• TASK INSTRUCTIONS:
The records follow. Transcribe only the lines from the line containing "Switch to the Auto tab" through the end, both ends included, and leave out the pictures.

• EXTRACTED RECORDS:
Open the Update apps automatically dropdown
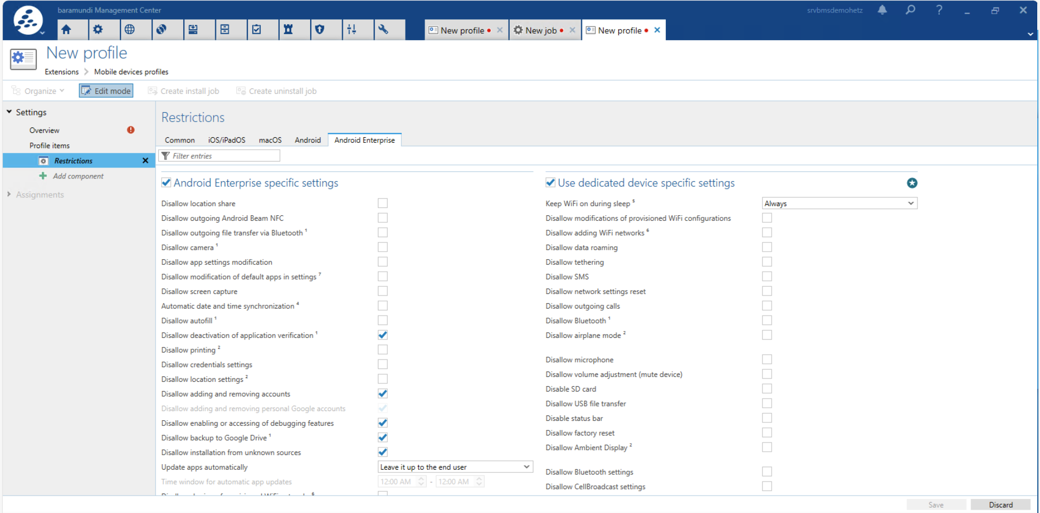The width and height of the screenshot is (1040, 513). 455,467
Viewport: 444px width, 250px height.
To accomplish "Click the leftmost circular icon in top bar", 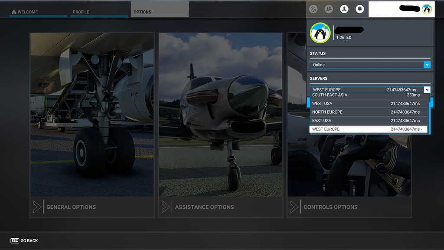I will (x=313, y=9).
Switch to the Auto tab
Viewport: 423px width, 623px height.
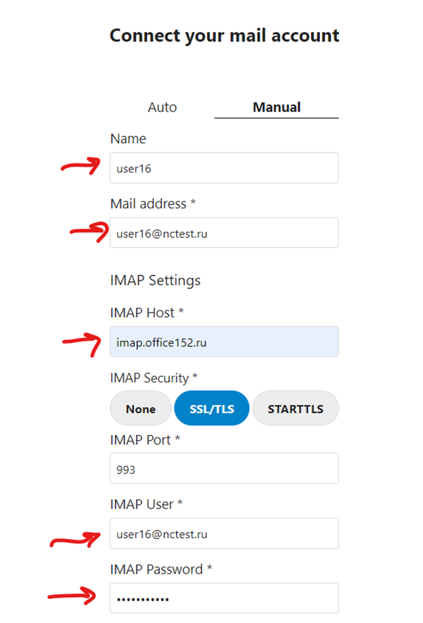point(162,108)
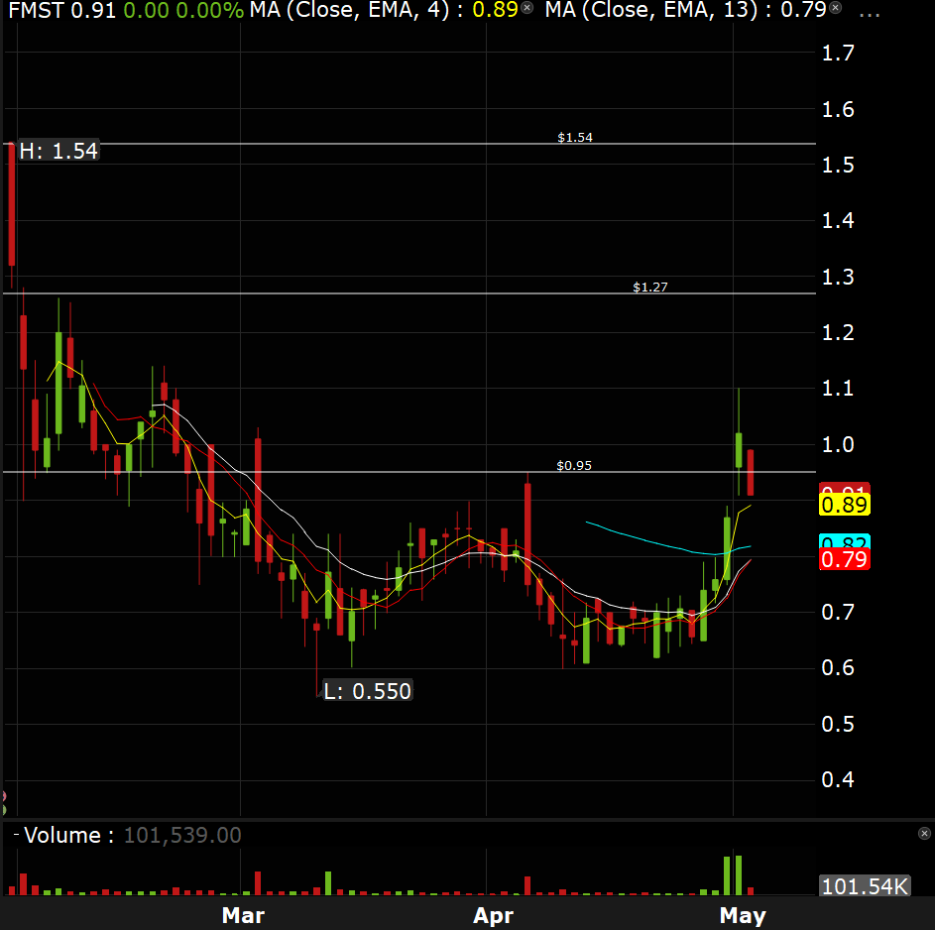Select the $1.54 horizontal line label
The width and height of the screenshot is (935, 930).
click(574, 137)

• TASK ANSWER:
Switch to the Auto tab
Viewport: 423px width, 623px height.
point(162,108)
Select the $1.54 horizontal line label
The width and height of the screenshot is (935, 930).
click(574, 137)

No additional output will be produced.